Add a “Message” now. Once you added a message, it will appear in the “Contents” view. You can now click on the message. This will allow you to modify the data about the message and add new messages (replies) to it. With the code we wrote so far, you are now able to create a complete message board tree and access it via the Web UI.

Note that you still might get errors, in which case you need to fix them. Most often you have security problems, which narrows the range of possible issues tremendously. Unfortunately, NotFoundError is usually converted to ForbiddenAttributeError, so be careful, if you see this problem.

Another common trap is that standard error screens do not show the traceback. However, for these situations the Debug skin comes in handy - instead of http://localhost:8080/@@contents.html use http://localhost:8080/++skin++Debug/@@contents.html and the traceback will be shown.

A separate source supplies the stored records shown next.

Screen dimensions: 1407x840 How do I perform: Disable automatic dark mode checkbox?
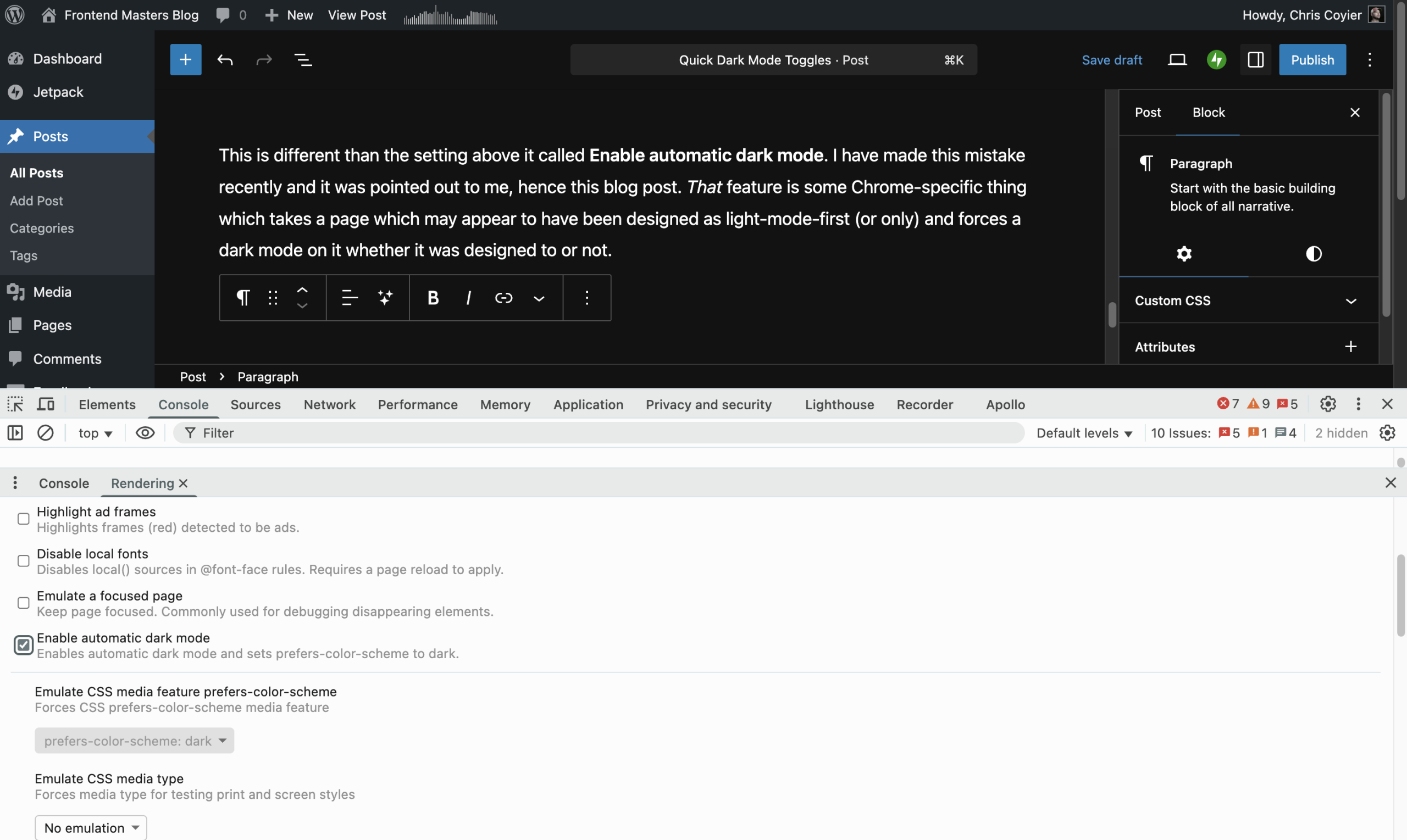[23, 645]
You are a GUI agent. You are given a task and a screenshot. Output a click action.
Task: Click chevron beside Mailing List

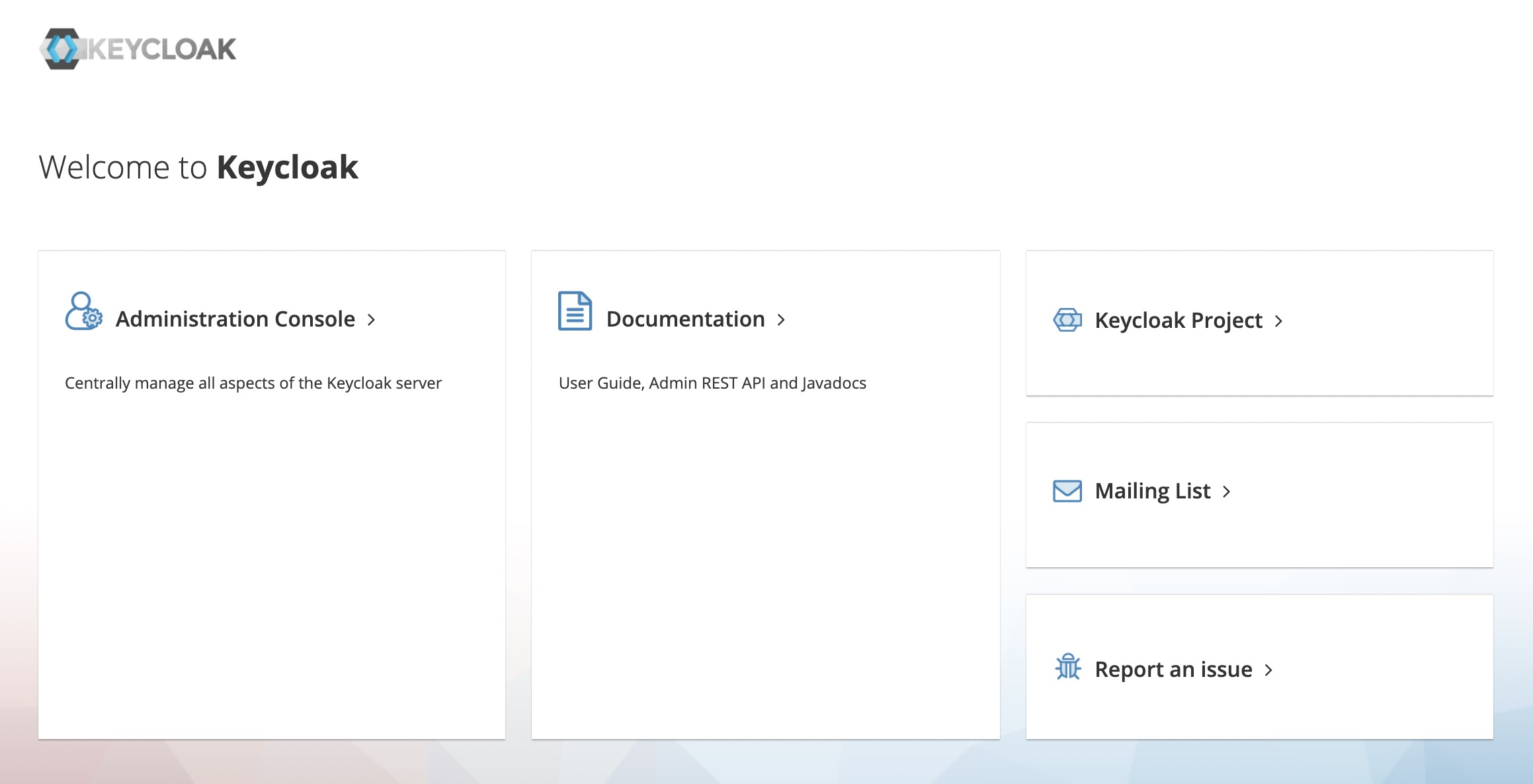click(1227, 492)
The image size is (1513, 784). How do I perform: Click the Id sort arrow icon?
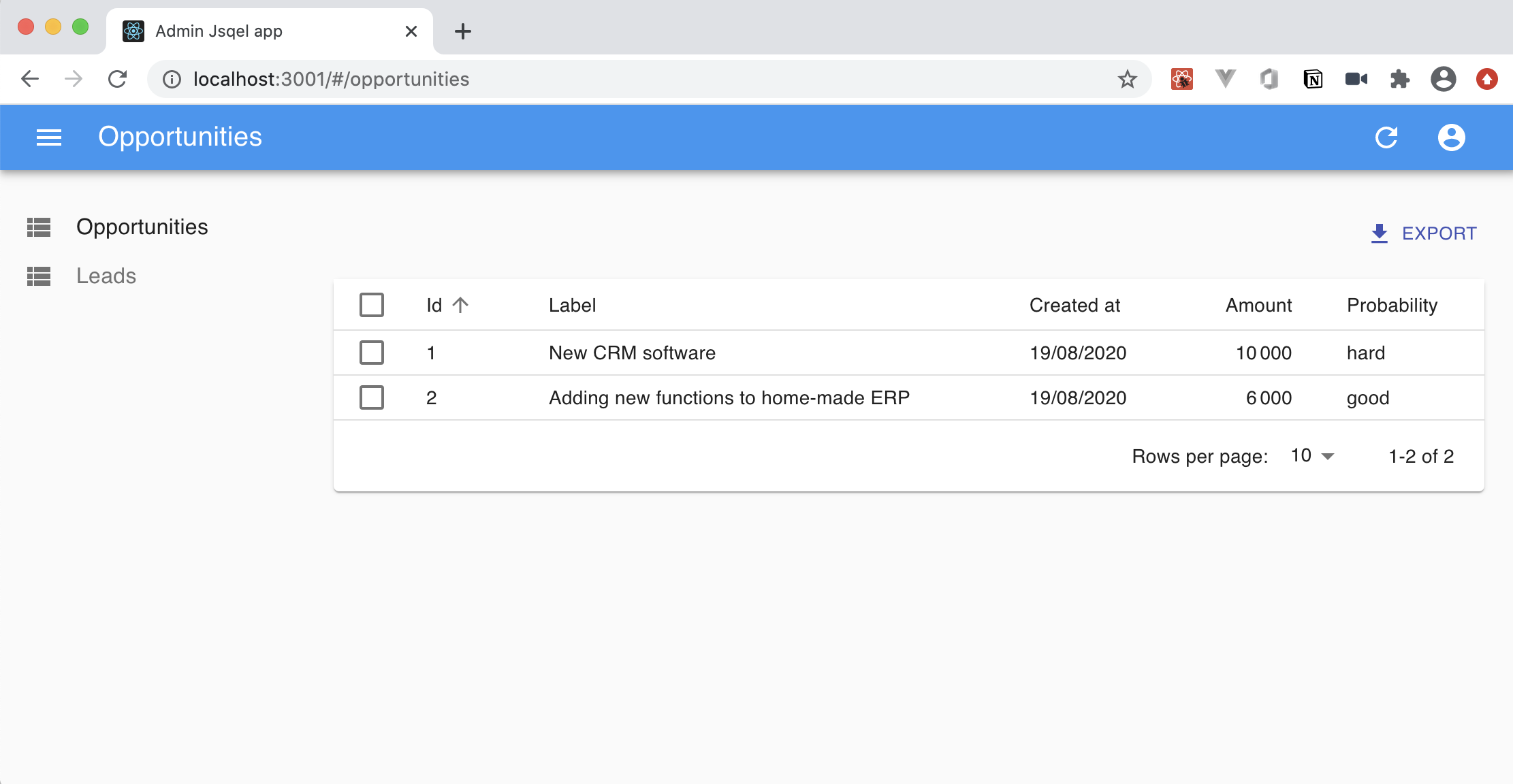coord(461,305)
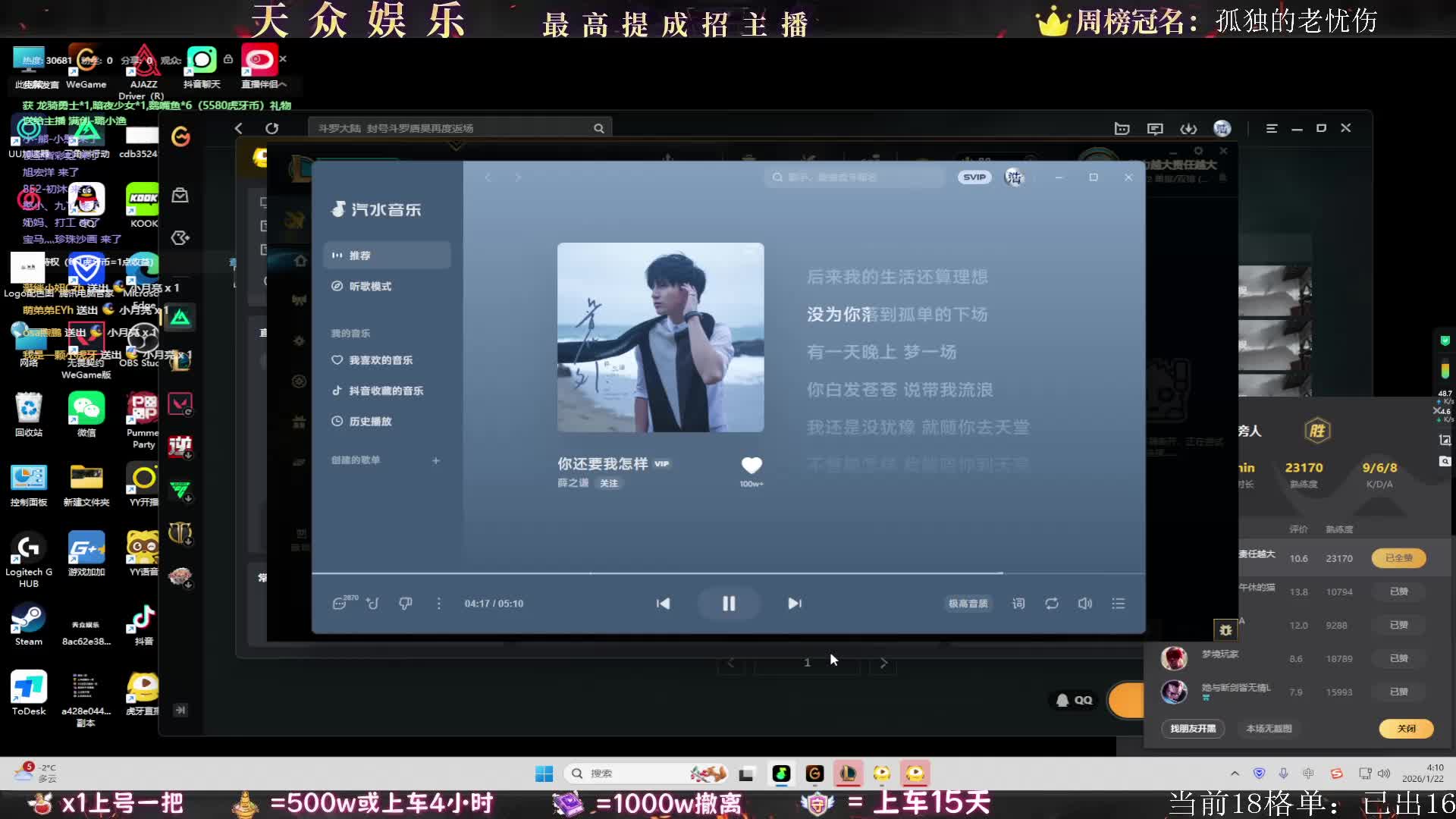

Note: If you make data-structural changes in your package, it might become necessary to delete old instances of the objects/components. Sometimes even this is not enough, so that you have to either delete the parent Folder or best delete the Data.fs (ZODB) file. There are ways to upgrade gracefully to new versions of objects, but during development the listed methods are simpler and faster.